[DATA FOR PROCESSING Boundary: Start]

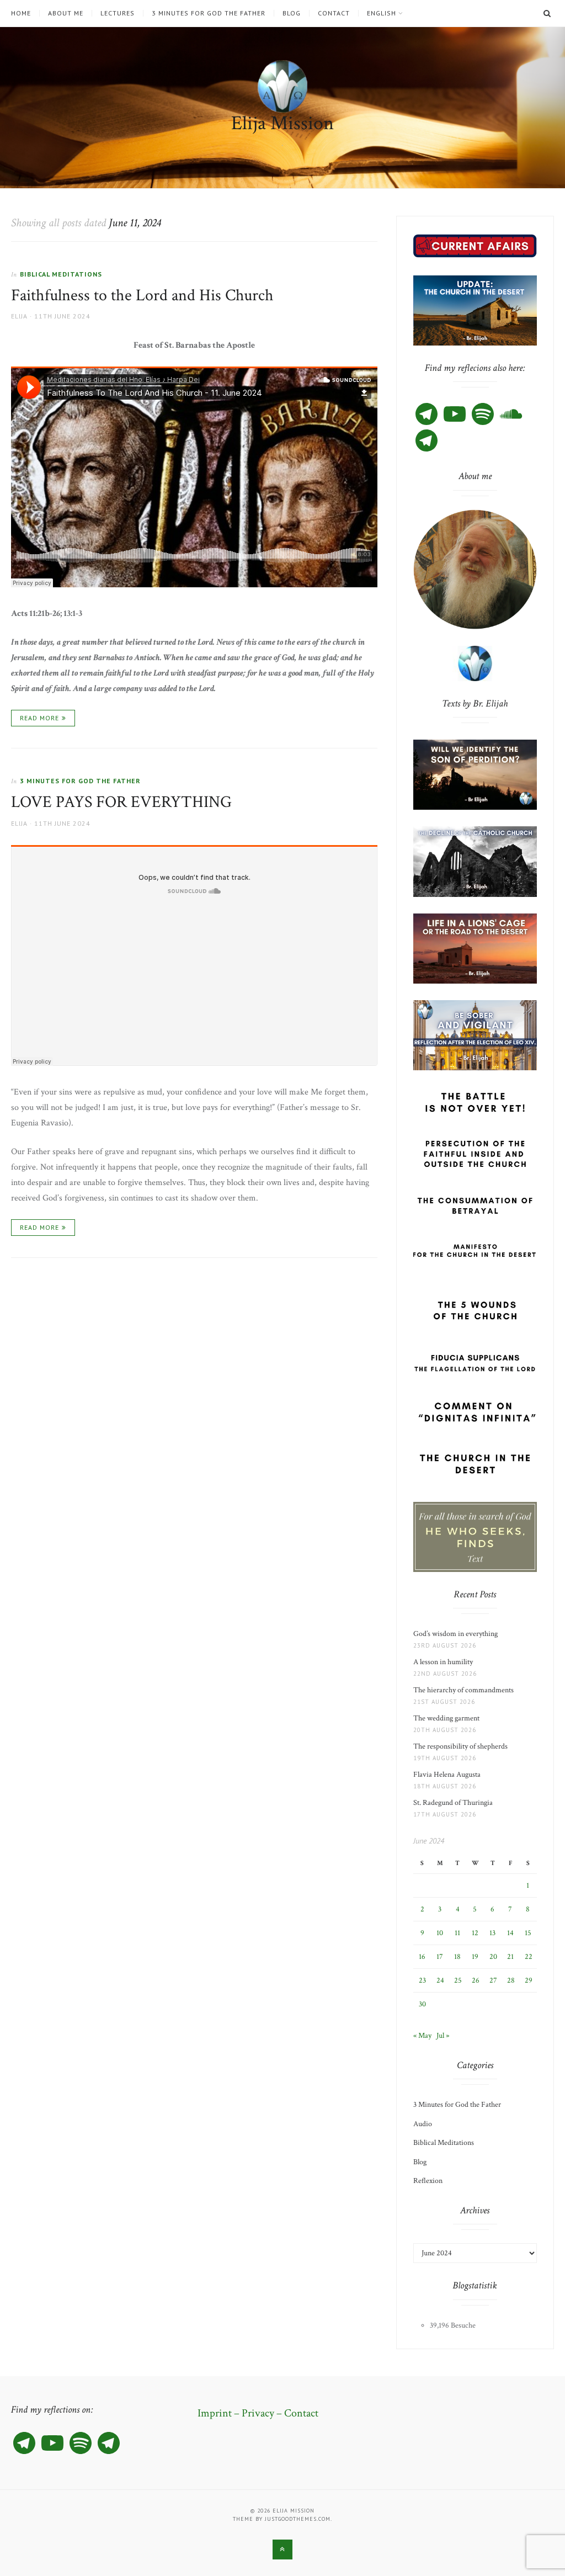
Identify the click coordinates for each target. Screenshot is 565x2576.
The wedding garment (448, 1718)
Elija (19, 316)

[DATA FOR PROCESSING Boundary: End]
[DATA FOR PROCESSING Boundary: Start]

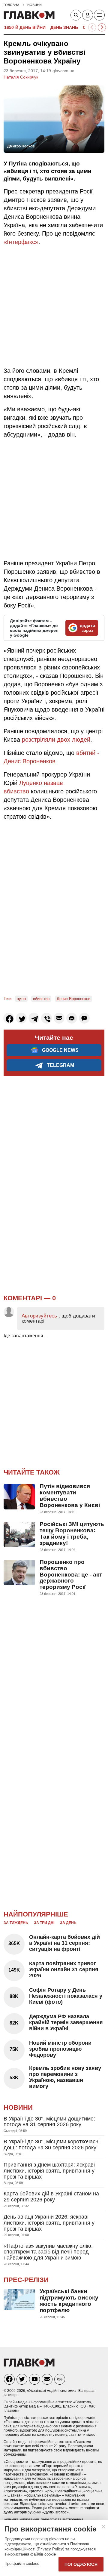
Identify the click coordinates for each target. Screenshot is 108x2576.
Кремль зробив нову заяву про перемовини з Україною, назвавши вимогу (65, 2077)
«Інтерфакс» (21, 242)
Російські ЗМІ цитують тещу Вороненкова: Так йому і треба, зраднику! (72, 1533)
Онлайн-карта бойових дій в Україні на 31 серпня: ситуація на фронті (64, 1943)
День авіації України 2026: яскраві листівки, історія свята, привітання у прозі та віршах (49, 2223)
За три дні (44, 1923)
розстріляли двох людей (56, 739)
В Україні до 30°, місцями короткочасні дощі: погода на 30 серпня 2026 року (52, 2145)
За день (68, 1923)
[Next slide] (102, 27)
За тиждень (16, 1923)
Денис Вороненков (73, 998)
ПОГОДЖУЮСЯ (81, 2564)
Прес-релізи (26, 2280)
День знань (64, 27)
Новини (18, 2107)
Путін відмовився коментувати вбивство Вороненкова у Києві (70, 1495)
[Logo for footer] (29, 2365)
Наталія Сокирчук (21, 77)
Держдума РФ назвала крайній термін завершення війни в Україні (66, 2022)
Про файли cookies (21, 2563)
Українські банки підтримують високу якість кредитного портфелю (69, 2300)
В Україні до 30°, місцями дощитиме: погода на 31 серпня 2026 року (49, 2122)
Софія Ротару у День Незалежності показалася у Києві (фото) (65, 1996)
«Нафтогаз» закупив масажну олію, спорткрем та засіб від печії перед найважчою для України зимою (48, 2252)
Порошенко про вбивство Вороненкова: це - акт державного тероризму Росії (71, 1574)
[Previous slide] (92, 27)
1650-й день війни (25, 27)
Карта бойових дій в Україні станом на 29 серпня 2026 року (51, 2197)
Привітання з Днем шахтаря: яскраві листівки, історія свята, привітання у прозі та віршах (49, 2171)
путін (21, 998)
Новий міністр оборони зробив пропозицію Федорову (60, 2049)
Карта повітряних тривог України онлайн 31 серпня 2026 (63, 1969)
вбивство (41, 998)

[DATA FOR PROCESSING Boundary: End]

_WORK INSTRUCTIONS_. Search the data above for the word "click", then gather each line in which it appears.

_FINISHED TASK_.
Identify the click coordinates for each target. Screenshot is 565x2576.
Identify the click coordinates for each target. Screenshot is 108x2576.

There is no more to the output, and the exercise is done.